WHAT YOU HAVE TO DO: Check each line of the data for "Start", and copy the ones that have it.

RECORDS SUPPLIED:
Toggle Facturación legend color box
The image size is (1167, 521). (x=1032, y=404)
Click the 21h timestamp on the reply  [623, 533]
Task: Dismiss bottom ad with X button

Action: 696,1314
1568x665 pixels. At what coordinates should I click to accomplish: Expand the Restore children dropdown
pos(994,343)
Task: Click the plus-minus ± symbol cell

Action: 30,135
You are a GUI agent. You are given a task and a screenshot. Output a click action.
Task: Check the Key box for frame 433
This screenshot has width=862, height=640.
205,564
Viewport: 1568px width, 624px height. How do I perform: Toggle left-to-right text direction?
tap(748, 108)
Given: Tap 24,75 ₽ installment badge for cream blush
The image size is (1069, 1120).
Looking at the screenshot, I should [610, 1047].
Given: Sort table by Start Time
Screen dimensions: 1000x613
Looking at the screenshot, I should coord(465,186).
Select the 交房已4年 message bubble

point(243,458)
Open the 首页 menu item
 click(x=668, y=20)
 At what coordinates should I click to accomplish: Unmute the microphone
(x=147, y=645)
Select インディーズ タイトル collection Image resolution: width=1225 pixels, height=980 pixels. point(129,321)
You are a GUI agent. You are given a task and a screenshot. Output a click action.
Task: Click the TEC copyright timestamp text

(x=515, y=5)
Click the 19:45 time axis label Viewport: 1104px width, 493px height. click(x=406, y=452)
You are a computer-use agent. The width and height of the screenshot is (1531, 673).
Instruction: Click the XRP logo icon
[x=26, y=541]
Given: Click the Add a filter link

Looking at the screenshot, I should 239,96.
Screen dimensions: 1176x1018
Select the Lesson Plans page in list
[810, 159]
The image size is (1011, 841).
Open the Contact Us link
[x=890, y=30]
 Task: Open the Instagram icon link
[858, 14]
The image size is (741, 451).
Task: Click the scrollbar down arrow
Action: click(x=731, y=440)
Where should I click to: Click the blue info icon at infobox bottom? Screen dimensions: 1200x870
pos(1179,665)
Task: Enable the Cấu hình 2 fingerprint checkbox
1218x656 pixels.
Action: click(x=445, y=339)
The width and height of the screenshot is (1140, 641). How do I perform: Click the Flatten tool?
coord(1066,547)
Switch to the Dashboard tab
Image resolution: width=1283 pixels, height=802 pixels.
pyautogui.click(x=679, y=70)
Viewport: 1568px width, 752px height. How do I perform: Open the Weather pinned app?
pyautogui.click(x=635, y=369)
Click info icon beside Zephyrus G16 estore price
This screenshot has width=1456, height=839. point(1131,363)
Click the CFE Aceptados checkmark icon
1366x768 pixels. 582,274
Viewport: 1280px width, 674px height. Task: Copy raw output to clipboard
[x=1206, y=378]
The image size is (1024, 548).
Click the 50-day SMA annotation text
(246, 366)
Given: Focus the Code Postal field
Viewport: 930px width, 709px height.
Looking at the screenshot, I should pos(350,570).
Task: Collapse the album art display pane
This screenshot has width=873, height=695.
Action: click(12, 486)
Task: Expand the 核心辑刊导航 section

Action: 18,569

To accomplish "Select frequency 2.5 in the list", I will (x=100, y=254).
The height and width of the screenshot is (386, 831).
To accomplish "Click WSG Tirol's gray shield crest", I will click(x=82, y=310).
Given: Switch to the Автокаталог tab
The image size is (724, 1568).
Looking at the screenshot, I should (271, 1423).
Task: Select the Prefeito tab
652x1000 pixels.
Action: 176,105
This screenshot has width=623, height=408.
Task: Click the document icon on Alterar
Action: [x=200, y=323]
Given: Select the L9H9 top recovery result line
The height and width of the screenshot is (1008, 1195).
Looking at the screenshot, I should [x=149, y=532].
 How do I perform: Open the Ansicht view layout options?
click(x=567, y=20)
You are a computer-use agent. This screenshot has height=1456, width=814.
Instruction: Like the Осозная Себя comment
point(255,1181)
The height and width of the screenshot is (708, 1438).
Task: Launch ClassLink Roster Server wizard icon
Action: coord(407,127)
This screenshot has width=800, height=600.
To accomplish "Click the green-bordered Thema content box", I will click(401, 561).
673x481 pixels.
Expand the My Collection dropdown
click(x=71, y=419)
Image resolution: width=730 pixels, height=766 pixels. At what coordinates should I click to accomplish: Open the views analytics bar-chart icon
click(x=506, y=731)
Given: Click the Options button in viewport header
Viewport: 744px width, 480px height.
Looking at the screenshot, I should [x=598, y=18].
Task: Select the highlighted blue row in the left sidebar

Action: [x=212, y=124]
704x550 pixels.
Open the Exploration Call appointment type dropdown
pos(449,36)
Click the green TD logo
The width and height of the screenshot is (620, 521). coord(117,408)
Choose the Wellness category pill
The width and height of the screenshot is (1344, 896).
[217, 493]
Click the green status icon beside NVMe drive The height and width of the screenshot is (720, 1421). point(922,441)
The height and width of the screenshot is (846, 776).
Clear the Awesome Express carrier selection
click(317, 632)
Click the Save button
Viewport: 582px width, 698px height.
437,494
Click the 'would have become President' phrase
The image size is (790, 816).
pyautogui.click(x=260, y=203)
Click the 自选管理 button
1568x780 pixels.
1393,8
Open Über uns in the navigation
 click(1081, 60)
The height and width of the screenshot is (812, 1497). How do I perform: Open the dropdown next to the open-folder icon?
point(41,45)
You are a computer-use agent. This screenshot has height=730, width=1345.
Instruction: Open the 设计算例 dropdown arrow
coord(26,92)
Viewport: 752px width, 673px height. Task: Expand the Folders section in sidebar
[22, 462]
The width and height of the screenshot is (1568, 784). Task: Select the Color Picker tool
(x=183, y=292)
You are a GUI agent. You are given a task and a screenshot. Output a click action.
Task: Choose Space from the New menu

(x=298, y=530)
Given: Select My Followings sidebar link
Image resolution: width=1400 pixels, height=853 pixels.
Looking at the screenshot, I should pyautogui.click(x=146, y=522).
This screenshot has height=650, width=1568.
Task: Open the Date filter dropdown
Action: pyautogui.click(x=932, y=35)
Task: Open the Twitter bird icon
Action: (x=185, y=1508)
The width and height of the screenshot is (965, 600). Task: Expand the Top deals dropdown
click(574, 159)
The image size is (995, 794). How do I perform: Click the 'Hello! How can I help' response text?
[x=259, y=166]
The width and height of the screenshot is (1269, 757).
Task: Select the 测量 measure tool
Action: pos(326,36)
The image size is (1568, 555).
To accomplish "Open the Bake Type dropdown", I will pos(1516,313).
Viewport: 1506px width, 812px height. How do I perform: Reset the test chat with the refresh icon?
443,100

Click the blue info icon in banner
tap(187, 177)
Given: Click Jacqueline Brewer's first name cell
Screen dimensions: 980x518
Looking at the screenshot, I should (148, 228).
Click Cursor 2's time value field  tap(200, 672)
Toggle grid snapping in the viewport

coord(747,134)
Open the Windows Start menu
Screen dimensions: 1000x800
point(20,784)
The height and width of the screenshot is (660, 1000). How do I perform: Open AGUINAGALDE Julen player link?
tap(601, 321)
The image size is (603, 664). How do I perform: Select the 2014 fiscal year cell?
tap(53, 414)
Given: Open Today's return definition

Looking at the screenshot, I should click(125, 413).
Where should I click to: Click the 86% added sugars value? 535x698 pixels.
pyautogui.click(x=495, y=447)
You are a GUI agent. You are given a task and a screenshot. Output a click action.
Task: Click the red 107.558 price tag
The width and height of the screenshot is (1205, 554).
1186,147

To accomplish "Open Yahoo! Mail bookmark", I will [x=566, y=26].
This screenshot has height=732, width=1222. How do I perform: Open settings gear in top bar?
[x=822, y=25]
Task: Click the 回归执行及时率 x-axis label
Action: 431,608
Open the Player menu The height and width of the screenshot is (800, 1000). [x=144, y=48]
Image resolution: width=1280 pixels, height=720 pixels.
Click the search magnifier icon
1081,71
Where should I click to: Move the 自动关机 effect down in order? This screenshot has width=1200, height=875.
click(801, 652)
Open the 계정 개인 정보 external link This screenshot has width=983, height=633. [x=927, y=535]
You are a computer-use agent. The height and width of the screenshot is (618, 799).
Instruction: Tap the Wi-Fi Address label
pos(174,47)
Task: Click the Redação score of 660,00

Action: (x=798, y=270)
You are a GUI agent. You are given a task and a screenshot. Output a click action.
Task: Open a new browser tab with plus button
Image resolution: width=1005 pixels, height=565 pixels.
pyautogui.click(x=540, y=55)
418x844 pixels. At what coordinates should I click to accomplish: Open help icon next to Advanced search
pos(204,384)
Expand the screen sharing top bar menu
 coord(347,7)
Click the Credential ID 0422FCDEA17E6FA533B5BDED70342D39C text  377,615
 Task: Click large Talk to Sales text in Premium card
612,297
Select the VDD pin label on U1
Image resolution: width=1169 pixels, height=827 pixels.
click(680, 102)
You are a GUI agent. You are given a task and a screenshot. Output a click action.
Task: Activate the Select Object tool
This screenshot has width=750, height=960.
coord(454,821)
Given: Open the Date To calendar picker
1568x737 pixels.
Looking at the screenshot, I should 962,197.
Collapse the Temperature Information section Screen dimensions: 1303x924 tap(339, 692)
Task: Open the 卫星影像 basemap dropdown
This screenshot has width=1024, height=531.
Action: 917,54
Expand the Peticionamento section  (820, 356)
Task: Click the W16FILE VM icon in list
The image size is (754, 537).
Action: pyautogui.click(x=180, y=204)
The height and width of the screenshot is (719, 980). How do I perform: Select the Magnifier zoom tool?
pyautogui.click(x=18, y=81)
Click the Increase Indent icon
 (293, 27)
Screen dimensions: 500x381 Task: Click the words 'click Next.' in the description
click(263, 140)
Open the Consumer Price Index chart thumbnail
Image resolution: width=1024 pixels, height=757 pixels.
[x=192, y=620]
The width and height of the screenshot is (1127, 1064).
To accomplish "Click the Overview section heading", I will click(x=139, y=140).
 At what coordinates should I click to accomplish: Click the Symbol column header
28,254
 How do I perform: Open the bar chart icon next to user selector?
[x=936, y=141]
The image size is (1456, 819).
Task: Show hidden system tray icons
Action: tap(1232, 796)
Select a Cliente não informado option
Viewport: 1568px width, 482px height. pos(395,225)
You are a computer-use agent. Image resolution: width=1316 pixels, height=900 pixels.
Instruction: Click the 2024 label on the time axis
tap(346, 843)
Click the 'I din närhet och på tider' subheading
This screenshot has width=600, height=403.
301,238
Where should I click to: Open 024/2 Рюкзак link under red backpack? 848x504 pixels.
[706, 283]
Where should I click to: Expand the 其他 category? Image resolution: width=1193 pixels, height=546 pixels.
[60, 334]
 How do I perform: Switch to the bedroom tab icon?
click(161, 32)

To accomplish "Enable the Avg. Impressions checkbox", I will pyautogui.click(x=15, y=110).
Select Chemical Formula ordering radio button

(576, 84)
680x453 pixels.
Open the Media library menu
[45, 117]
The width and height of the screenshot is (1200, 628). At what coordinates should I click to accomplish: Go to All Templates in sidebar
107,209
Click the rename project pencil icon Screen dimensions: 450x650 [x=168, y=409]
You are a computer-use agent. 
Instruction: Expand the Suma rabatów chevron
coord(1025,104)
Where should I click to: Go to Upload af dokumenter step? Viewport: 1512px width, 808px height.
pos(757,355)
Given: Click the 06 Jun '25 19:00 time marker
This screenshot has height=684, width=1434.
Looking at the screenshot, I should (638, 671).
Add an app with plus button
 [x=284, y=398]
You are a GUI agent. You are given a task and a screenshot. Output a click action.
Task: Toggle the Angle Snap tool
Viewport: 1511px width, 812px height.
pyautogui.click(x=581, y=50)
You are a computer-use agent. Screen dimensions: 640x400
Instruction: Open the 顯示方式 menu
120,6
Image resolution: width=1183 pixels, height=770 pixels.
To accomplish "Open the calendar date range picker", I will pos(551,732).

TASK ANSWER:
Given: Sort table by Start Time
Open the Windows Start menu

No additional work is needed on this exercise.